From the outset, bradley's music prompts you to surrender your senses and be taken away on a journey. With apparent ease, he manages to send the listener into surreal and emotive landscapes with quirky, and somewhat chaotic, aural distractions. As bizarre as it is, it leaves listeners wanting to know more.
“Some people really like it and some people don’t know what to think of it,” declares Bradley. “There’s a certain sound in the Canadian music scene right now that couldn’t be further from what I’m doing, really.”
Having previously released Joystick, a 2005 collaborative electro/pop effort with Coco Love Alcorn, and often playing the part of the hired gun bass player for many bands, it is with bradley that he has been able to craft his own unique electro/acoustic blend.
MountainTigerWolf is bradley’s second album, the follow up to the 2007 release Pink Pill Program, and there is a sense of personality within the record that is delivered directly by the songwriter/producer himself. Created mostly with an analog Novation Bass Station synth and a computer, bradley has been able to fuse and manipulate the worlds of electronica and guitar to create his own unique and thought-provoking music.
So how exactly does one go about creating songs that don't appear to follow any pre-defined structure?
"Some tunes were completely written on guitar as like folk tunes sort of thing, but then it's like, ‘Well, this isn't really how I want to put it out there. I want it to be folk tunes with a whole different world attached,’" he explains.
The fact that bradley had never written a song before turning his computer into a studio somewhat explains the method within the madness. In simple terms he says, "Realistically having the whole computer era, for me, is magic." This has allowed him the freedom to explore and create music on his own timeline, something that is reflected in his experimental songwriting style. "I really can’t hang onto things that aren't kind of immediately working out for me. I just get too frustrated and too like, ‘This is totally awful,’" he adds.

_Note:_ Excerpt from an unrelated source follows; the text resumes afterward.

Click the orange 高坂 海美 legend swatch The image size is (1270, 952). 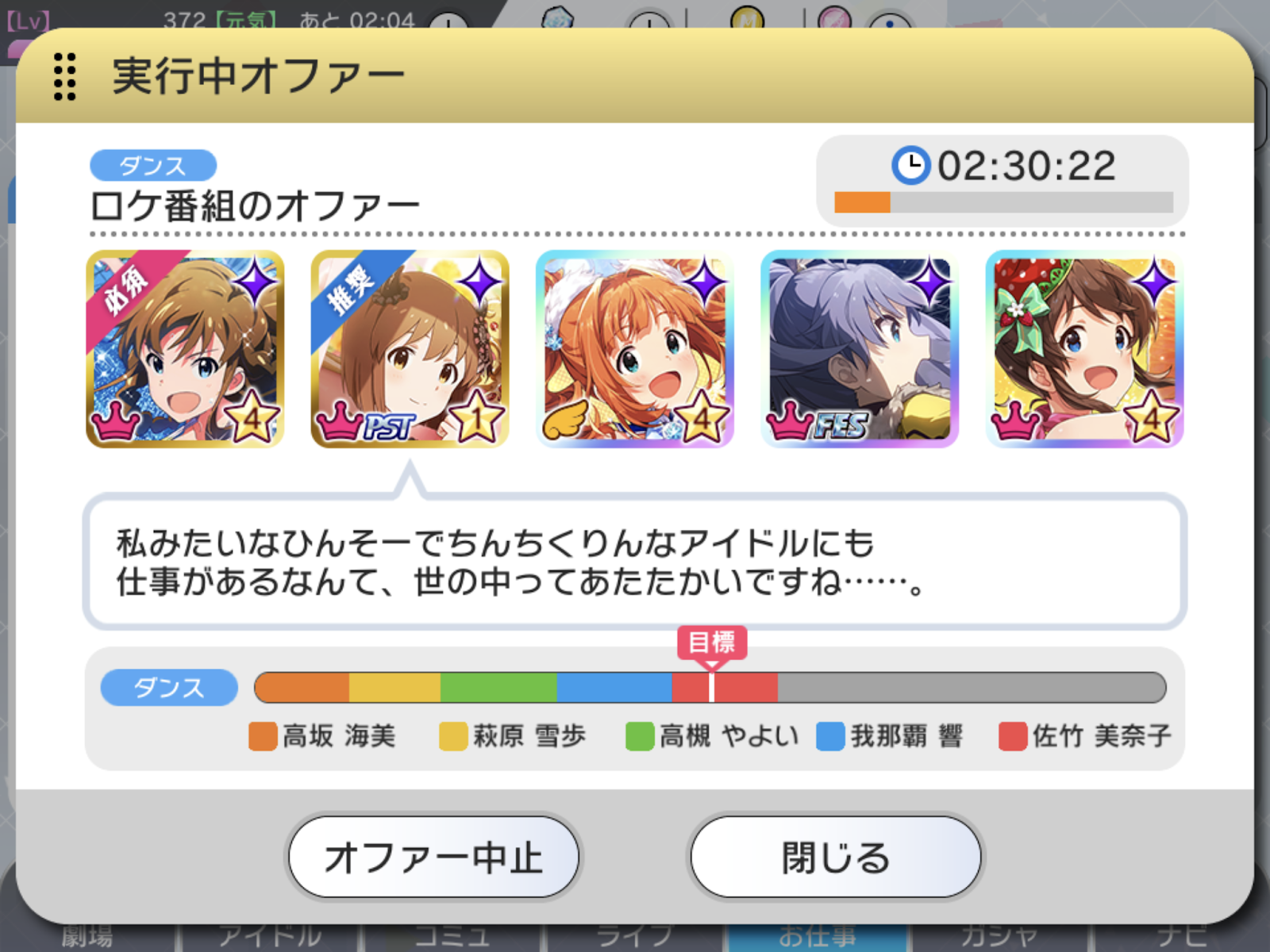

Within this experimental setting, it seems fitting bradley would include a reworked cover of the David Bowie classic "Fame" – in this case, entitled "Fainne". Bradley enthused, "I love David Bowie and what he has kind of done over the years… Y'know, it's one groundbreaking musical style after another." The song itself, Bradley says, began to feel like one of his own, as did the second cover on the album, a beautifully worked take on the Great Aunt Ida track "Little Voice." There is a distinct craft in taking another artist's music and making it yours, and, unassumingly, bradley manages to weave his own unique magic into each track whilst paying homage to artists that both inspire and provoke him.
So what does the future hold for bradley? Having recently finished a tour supporting the LP release, he is in no hurry to get back on the road, instead preferring to look ahead to his upcoming Vancouver show and see where the album takes him. With an eye on a possible Canadian tour in the fall and the possibility of a European tour in the future, there will be no shortage of chances for fans to journey into bradley's world.